Of course everyone would like to be healed if they are sick, but not everyone is prepared to accept wholeness, because wholeness comes with a price.  Wholeness means accepting a life in the image of Christ; to be among the poor, the widow, the orphan, those who are unemployed, those who are homeless, to be Christ like in how we accept and help those in need.  To accept all people as our brothers and sisters as Jesus did. Perhaps that’s what Mark meant when he says, ‘And he cured many who were sick’.  Those that believed Jesus was the Son of God, the Messiah, and had faith that he had the power from God to heal them.  Those who thought Jesus was just another itinerant preacher roaming the countryside, promising a cure for everything, and at that time there were many doing just that, they lacked the faith to be healed.
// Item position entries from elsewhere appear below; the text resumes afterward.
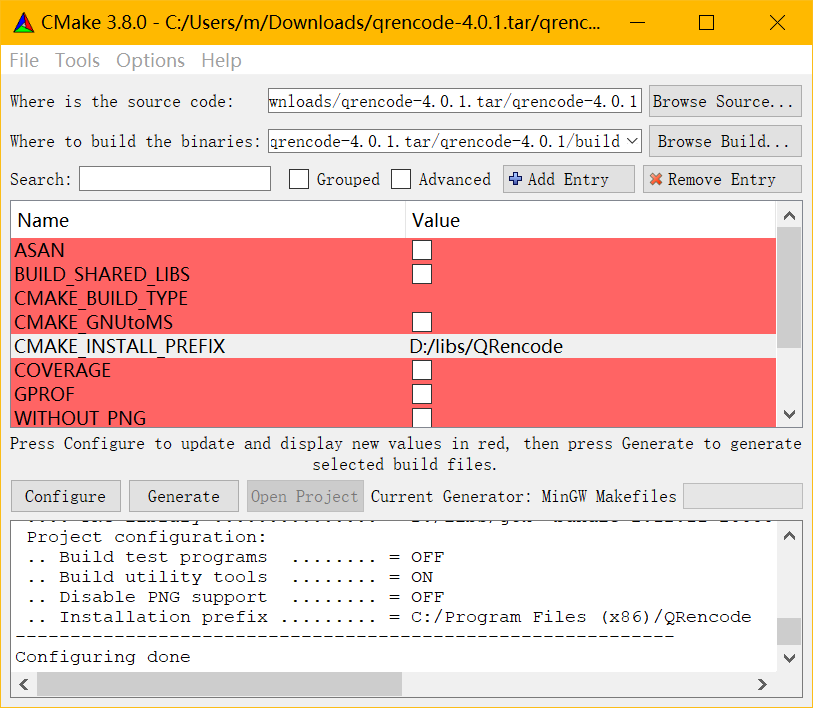Click the CMake logo in title bar
813x708 pixels.
tap(22, 22)
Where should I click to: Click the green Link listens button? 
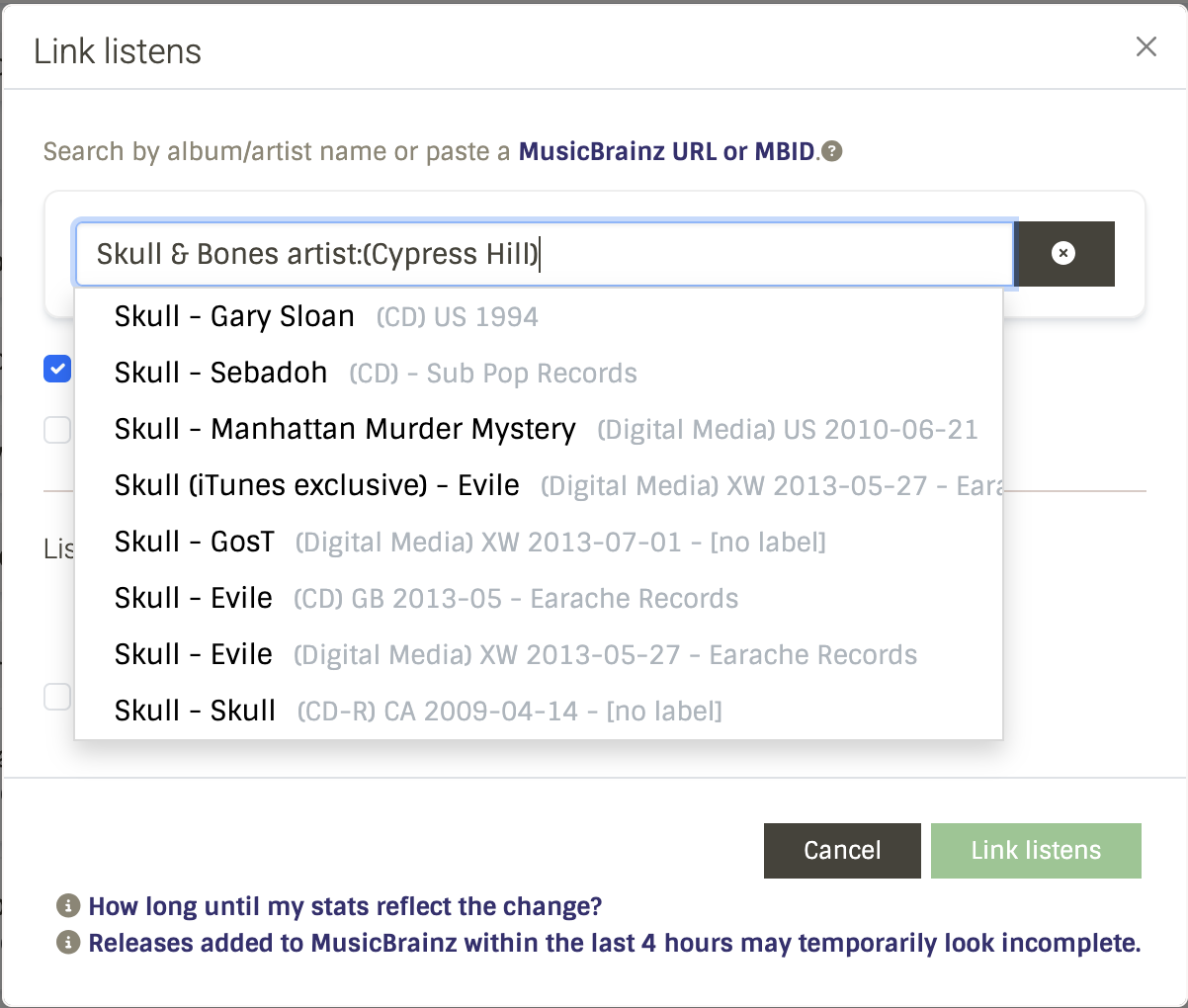point(1036,850)
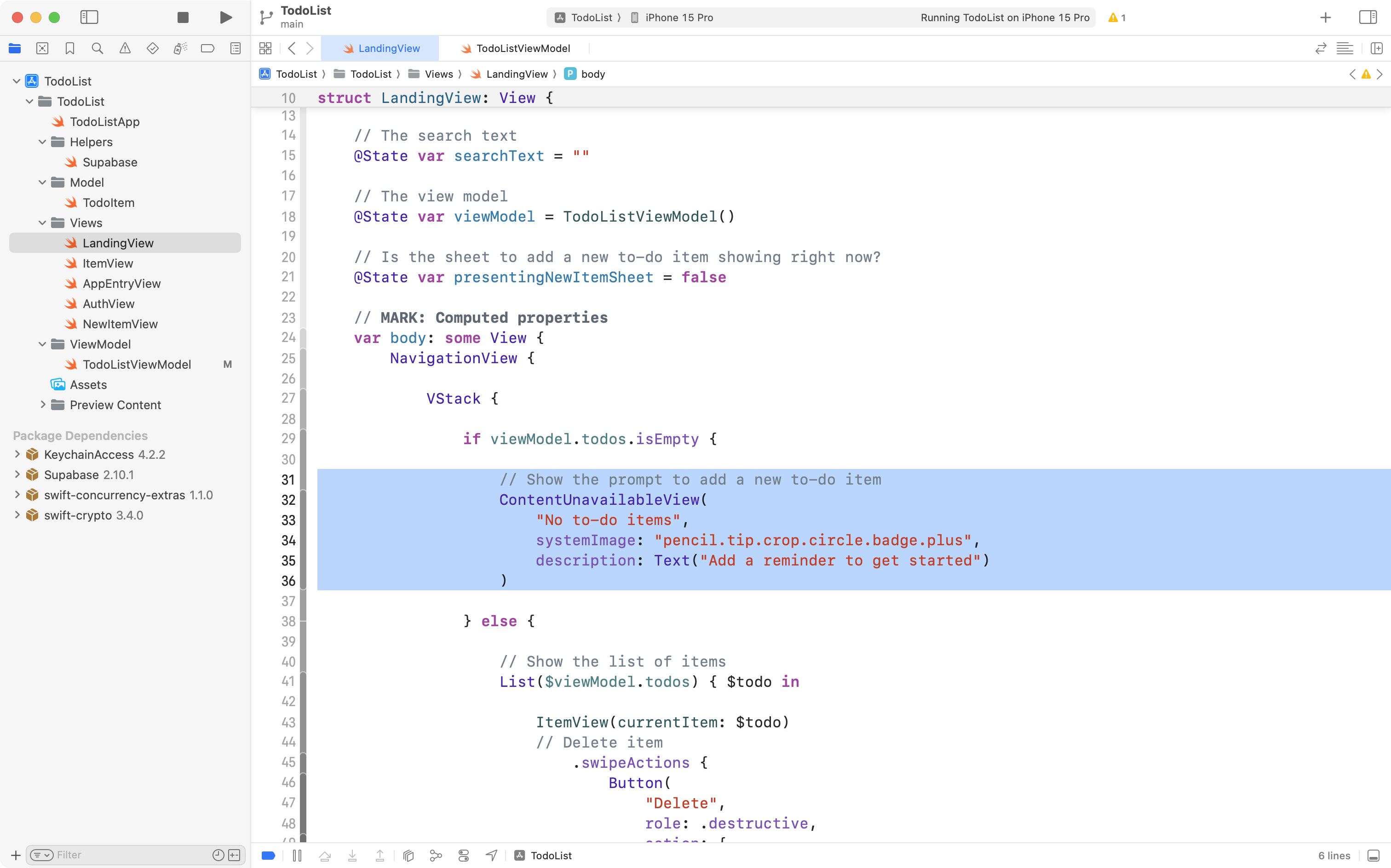
Task: Collapse the Views folder
Action: (x=42, y=223)
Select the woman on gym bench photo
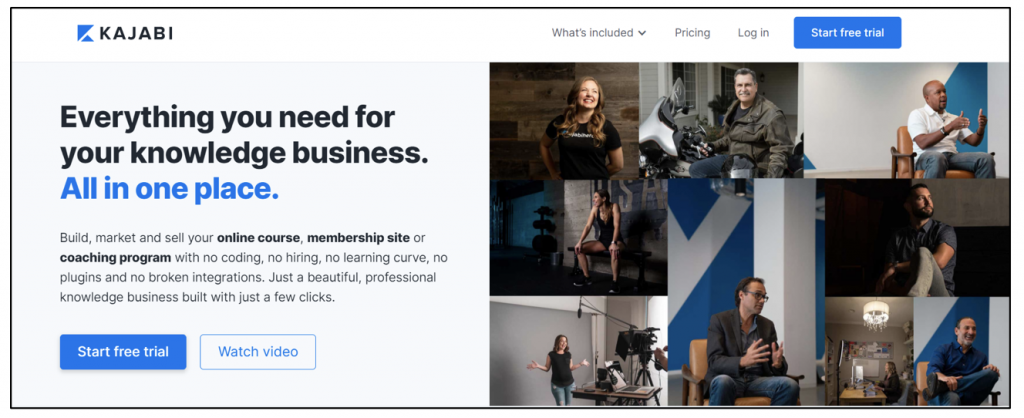The image size is (1024, 418). 579,238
Metropolitan Anthony suggests we should ask ourselves this one question, ‘Can we honestly say, I believe Lord – help my lack of belief.  Help me to believe that wholeness and harmony in my life is possible’.  And if we can honestly say YES to that question, we must turn to God and say, ‘I believe Lord; open my heart to wholeness.  I may not achieve it at once, but I will struggle for it, give all my life for it’. After all the activity of healing the sick the previous night, we hear that Jesus went to a deserted place to pray.  We see this so often in the Gospels don’t we, Jesus goes to a deserted, quiet place to pray, to be alone with God, His heavenly Father. The image we probably have is of Jesus going someone deserted and quiet for a peaceful time, a time to collect thoughts, the sort of thing some of us do when life is hectic.  The sort of thing many people come into the church during the week to do. Perhaps it was a time for soul searching, a time of turmoil, a time of decision, a time to focus on the mission God called Him to do.
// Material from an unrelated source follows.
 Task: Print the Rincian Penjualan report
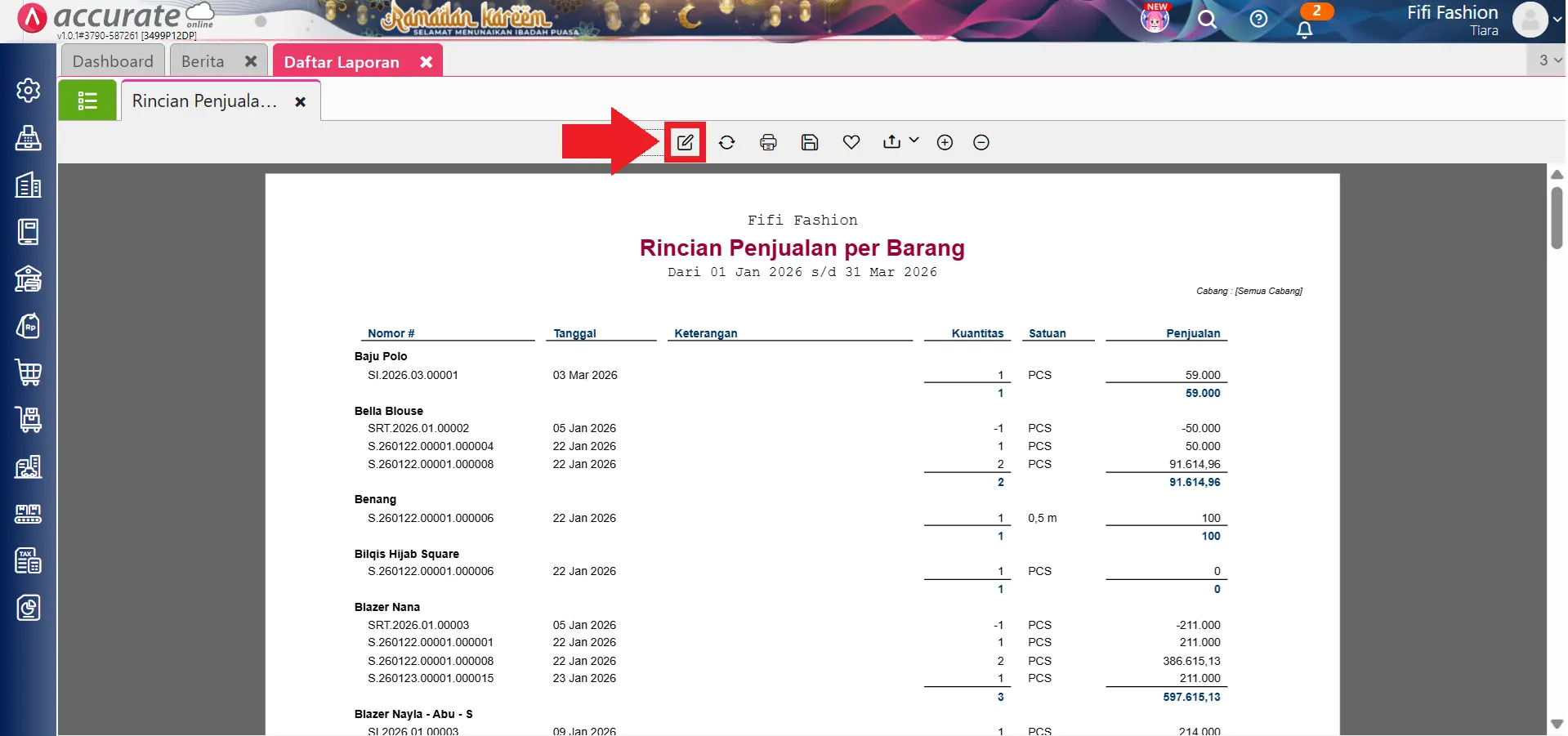(768, 141)
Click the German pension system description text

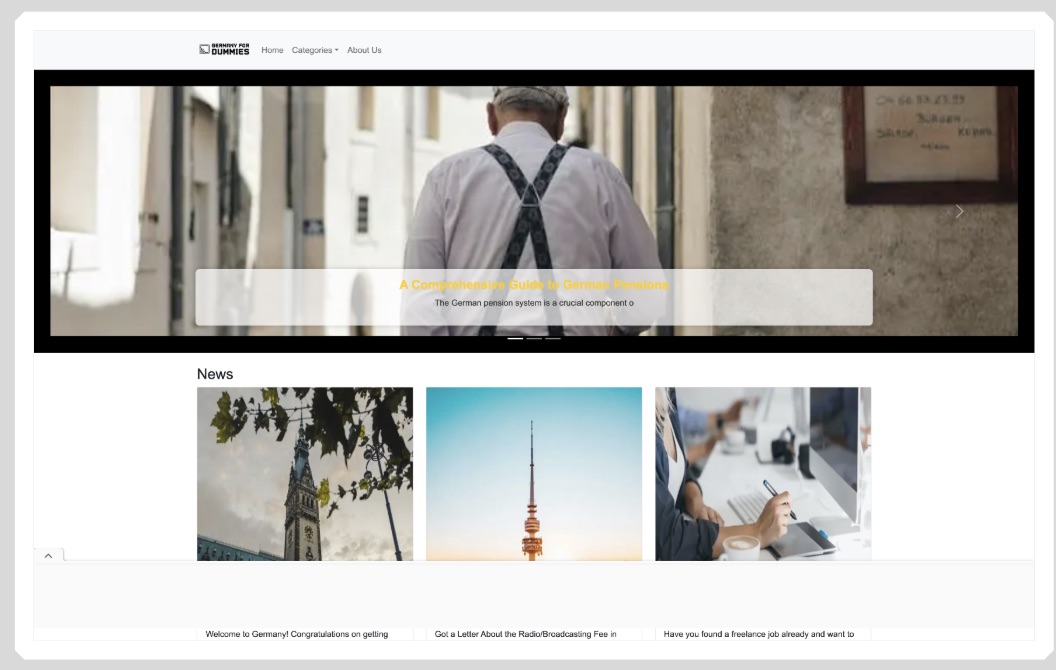pos(534,303)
Jesus needed a time in that deserted, quiet place to pray for the strength to follow the course God had laid out for Him.  In His humanity, Jesus must have feared the road to the Cross, which had now started in Capernaum, feared the inevitable pain and humiliation that would end on Good Friday. How often have we ourselves struggled with what you might call a ‘dark night of the soul’, when we wrestle with our concerns, our fears about our life and faith.  When we wrestle with those problems and concerns that we all face at some time in our lives,  When life seems very dark and we can't see the morning when we hope things will be a little more clear and we can have a better understanding of our problems, our concerns. Jesus in His humanity, wrestled with what God wanted Him to do, just as we wrestle with our life situations. All of us, if we are honest with ourselves feel that same kind of pain at some time in our lives.  We want so much to know what is going to happen to us, or our loved ones.  We want so much to control our lives, and find it very difficult to accept that God points us in the direction He has planned for us.  We plead to God for answers, and often it seems there is silence, as if God has abandoned us.  So it can be extremely comforting for us to know that Jesus went through those times also. 
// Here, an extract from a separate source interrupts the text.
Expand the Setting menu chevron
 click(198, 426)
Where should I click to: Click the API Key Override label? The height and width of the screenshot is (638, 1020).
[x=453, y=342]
Remember that final night when Jesus goes to Gethsemane to pray, ‘Abba, Father, for you all things are possible; remove this cup from me; yet not what I want, but what you want’. What I believe this passage from Mark is clearly telling us is that having faith, believing and trusting in God, through our Saviour and Redeemer, and following the path that God has laid down for us, with all its struggles, concerns and worries, are all part of our life journey.  But the Good News is that we do not journey alone, God is with us every step of the way.

When Moses appointed Joshua to succeed him and lead the Jewish people into the Promised Land, he told him ‘It is the Lord who goes before you. He will be with you; He will not fail you or forsake you. Do not fear or be dismayed’.

If we believe that, truly believe that, then everything is our lives will be well, and we will be healed and made whole.